== Extrait du document

À quelques exceptions près, les tentatives d’imposer une gestion des droits numériques (DRM, digital rights management) généralisée pour protéger les contenus numériques proposés aux consommateurs contre leur reproduction illégale ont échoué. Certes, certaines technologies largement répandues, comme celles du CD audio et du DVD, ont d’une certaine façon réussi à uni-versaliser un système de protection anti-copie – sauf que, comme les autres tentatives de protéger les logiciels, e-books, jeux vidéos et autres contenus numériques, elles ont été rapidement neutralisées ou circonvenues. À présent, rapporte le magazine Wired, les géants du Net, dont Google, Microsoft et Netflix, reviennent à la charge en tentant d’incorporer dans les standards du Web une spécification appelée à recevoir des contenus placés sous DRM. Cette tentative se fait au sein d’un groupe de travail consacré au HTML (le langage qui sert à coder les pages du web) de l’organisme W3C (World Wide Web Consortium). La perspective de voir cette initiative aboutir fait froid dans le dos à plus d’un spécialiste du Net.
En pratique, l’initiative des défenseurs du DRM vise à créer une enveloppe universelle dite « Encrypted Media Extensions » (EME) qui serait elle appelée à recevoir différents types de contenus cryptés.
Vue de loin, cette initiative peut sembler une bonne idée pour contrôler un tant soit peu le piratage et enfin « domestiquer » ce Net qui n’en finit pas d’échapper aux tentatives des grandes entreprises productrices de contenu de le mettre au pas. À y regarder de plus près, la méfiance est de mise. Les différentes versions de DRM, bien que soutenues par les majors et les éditeurs et appuyées par des législations comme le Digital Millenium Copyright Act aux États-Unis, n’ont
jamais vraiment réussi à s’imposer. L’opposition au DRM a été principalement de deux natures : philosophique et technologique. Dans le premier cas, les objecteurs l’assimilent à une forme de contrôle social excessif parce que nécessitant une emprise sur les modes de consommation des biens culturels par les individus qui place ceux-ci sous la coupe des producteurs de contenus et de l’État. Dans le second, l’opposition prend la forme pratique de méthodes de neutralisation des méthodes de cryptage et des dispositifs anti-copie qui rendent le DRM inopérant.

====

◆ Consignes ◆
1. Condensez sous forme de liste le paragraphe de l'extrait sur le DRM qui commence par « À quelques exceptions près », en conservant ses faits principaux.
2. Transcrivez à l'identique les lignes des enregistrements, depuis celle qui contient « This screenshot has width=1024, height=602. » jusqu'à celle qui contient « will click(x=26, y=60). », ces deux lignes comprises.

== Données d'entrée

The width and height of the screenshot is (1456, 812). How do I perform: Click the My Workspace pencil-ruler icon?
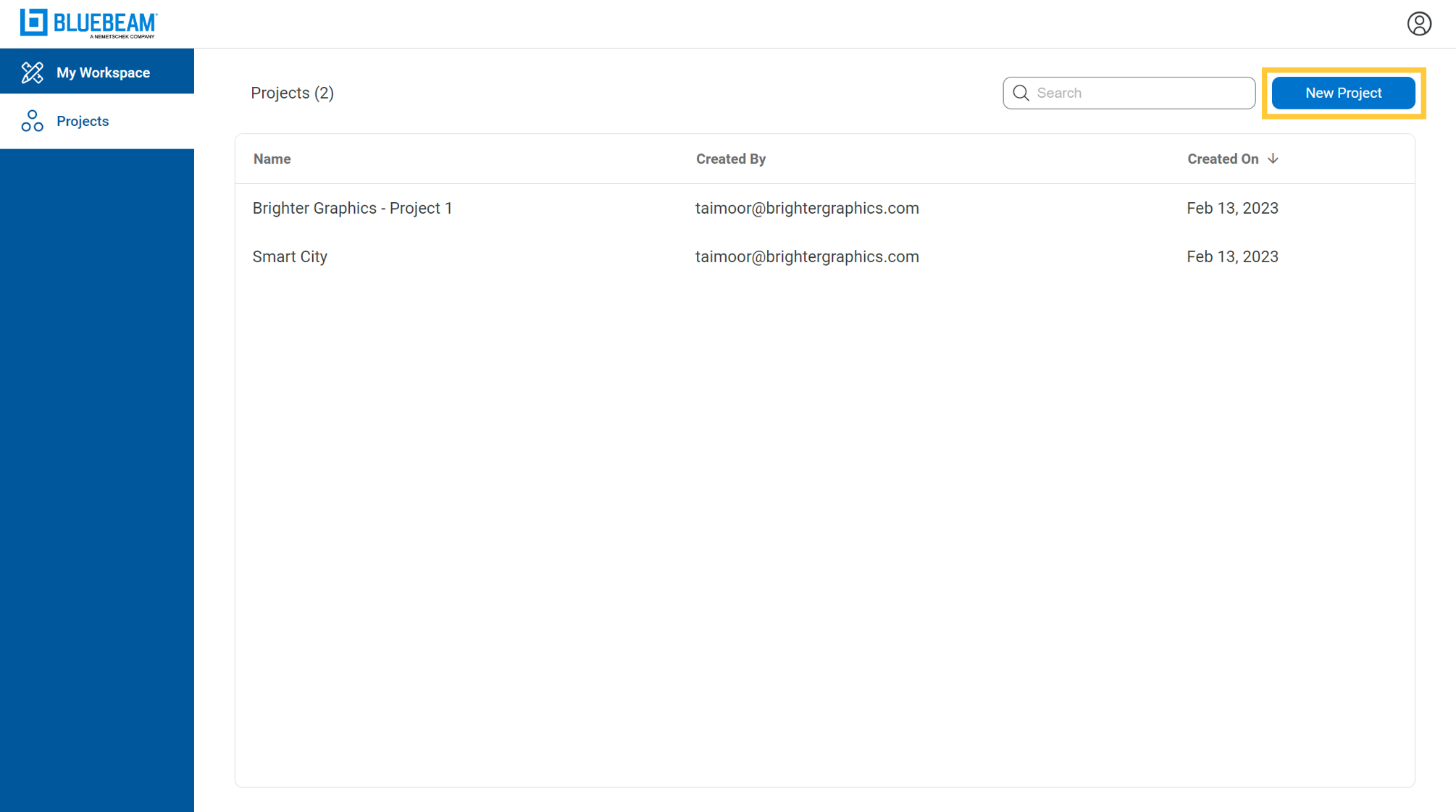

====
== Données d'entrée

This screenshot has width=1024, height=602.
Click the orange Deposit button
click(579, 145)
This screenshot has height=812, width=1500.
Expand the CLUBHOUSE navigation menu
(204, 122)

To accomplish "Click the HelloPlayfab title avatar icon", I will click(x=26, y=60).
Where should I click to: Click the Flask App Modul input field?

====
== Données d'entrée

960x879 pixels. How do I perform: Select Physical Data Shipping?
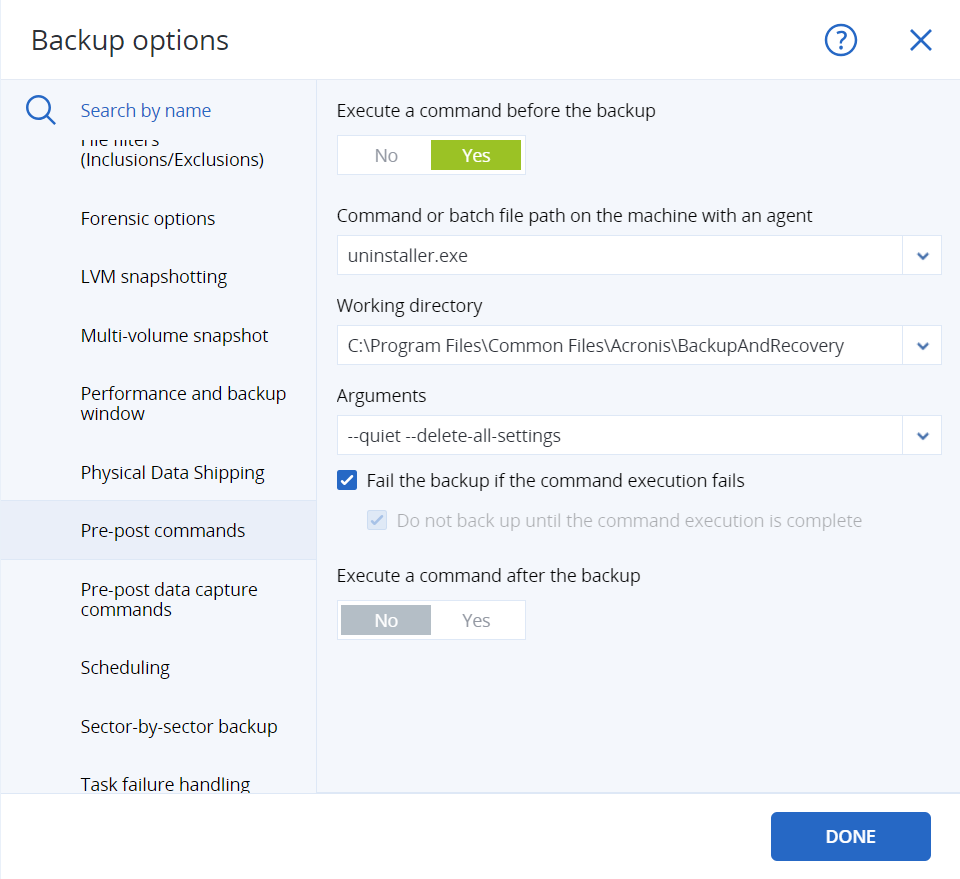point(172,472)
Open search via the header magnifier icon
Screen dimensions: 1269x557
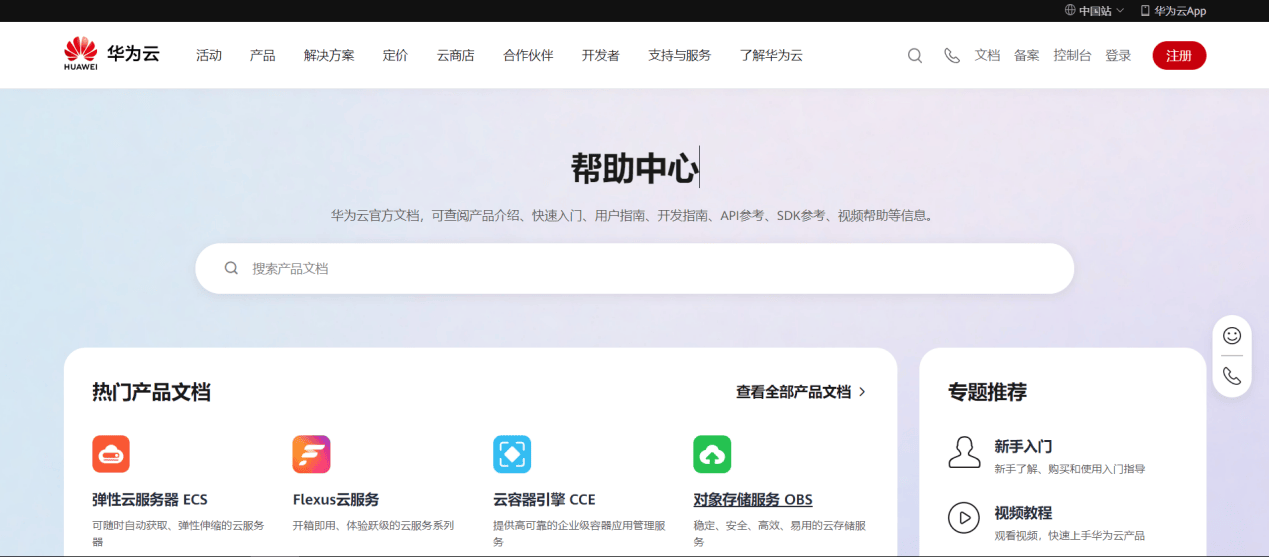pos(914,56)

====

◆ Résultats ◆
1.
- La plupart des tentatives d'imposer une gestion des droits numériques (DRM) généralisée contre la reproduction illégale des contenus numériques ont échoué.
- Les technologies du CD audio et du DVD ont en partie universalisé une protection anti-copie. Celle-ci a toutefois été rapidement neutralisée ou contournée, comme pour les logiciels, e-books et jeux vidéo.
- Selon le magazine Wired, Google, Microsoft et Netflix cherchent à intégrer aux standards du Web une spécification destinée à recevoir des contenus sous DRM.
- Cette démarche se déroule au sein d'un groupe de travail du W3C consacré au HTML.
- Plus d'un spécialiste du Net s'inquiète de la voir aboutir.

2.
This screenshot has width=1024, height=602.
Click the orange Deposit button
click(579, 145)
This screenshot has height=812, width=1500.
Expand the CLUBHOUSE navigation menu
(204, 122)

To accomplish "Click the HelloPlayfab title avatar icon", I will click(x=26, y=60).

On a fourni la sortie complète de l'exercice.